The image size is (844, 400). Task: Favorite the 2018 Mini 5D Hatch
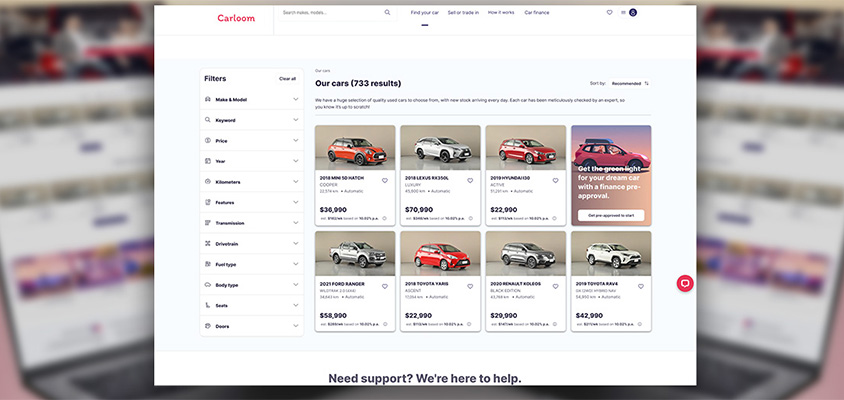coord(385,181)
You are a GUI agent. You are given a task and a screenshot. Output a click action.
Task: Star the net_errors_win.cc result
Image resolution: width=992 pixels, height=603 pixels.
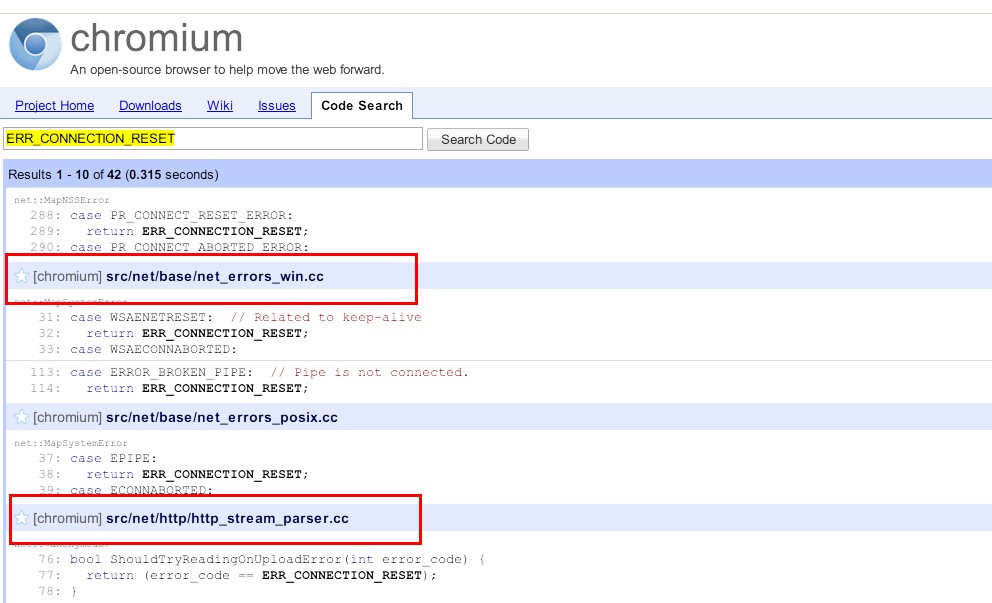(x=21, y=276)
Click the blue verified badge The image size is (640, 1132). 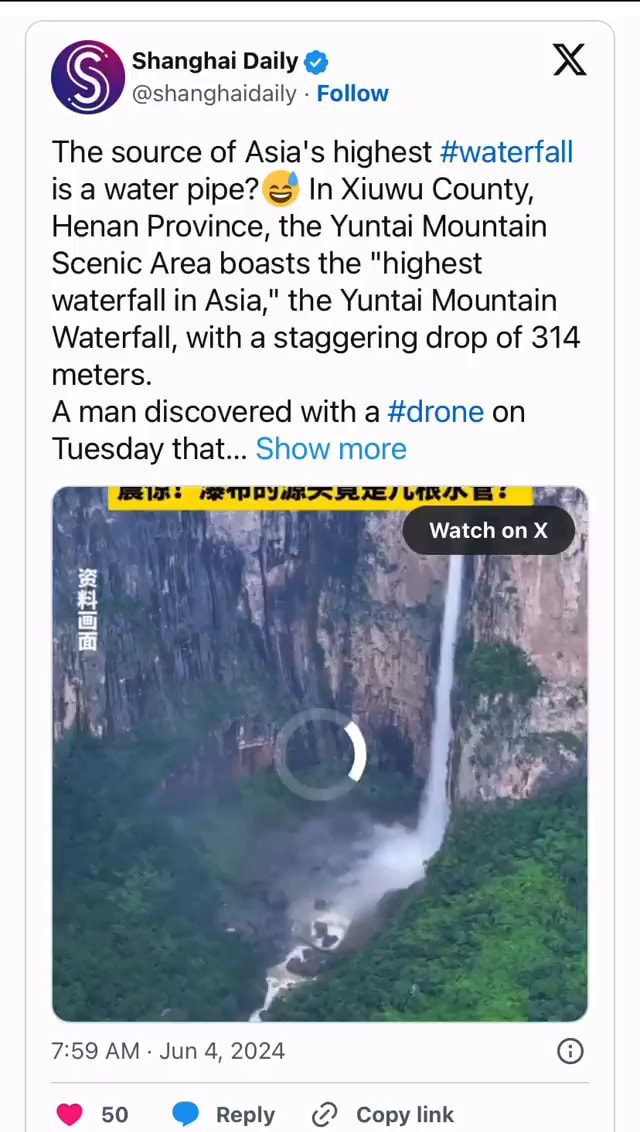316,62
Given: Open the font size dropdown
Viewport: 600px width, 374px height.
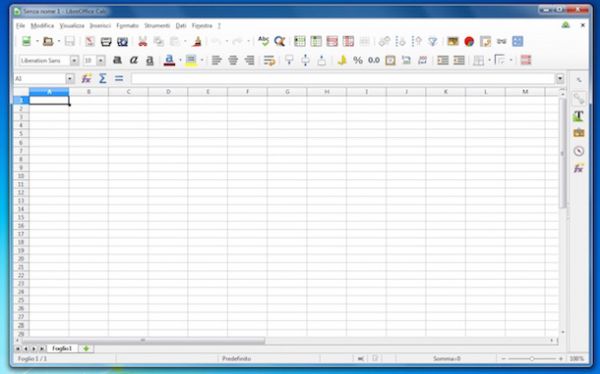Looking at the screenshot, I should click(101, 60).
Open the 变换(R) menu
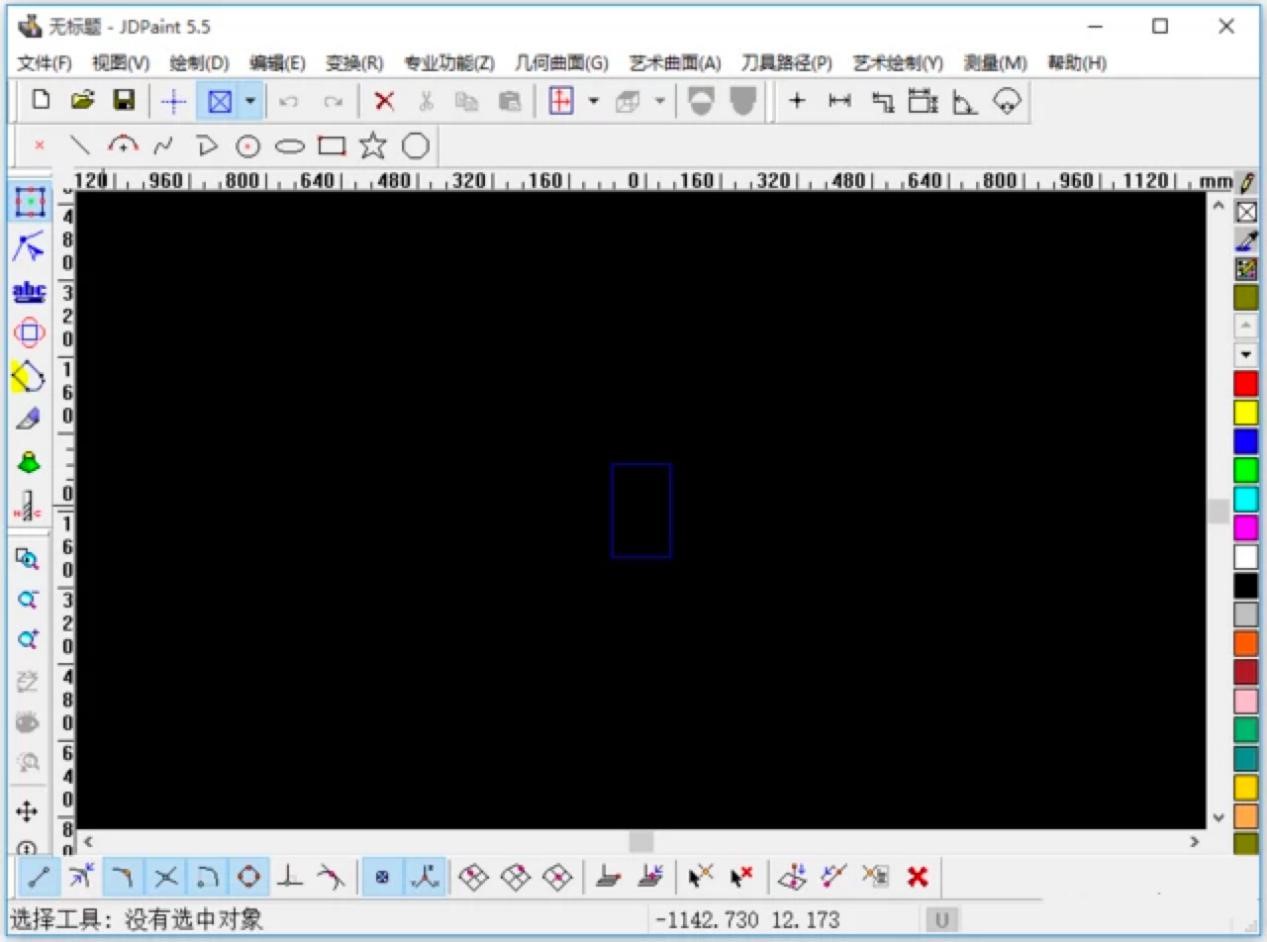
=======
* Action item: Search the material above for lines containing the string "Open", then pull them out.

* Exercise result:
Given: Open the font size dropdown
Open the 变换(R) menu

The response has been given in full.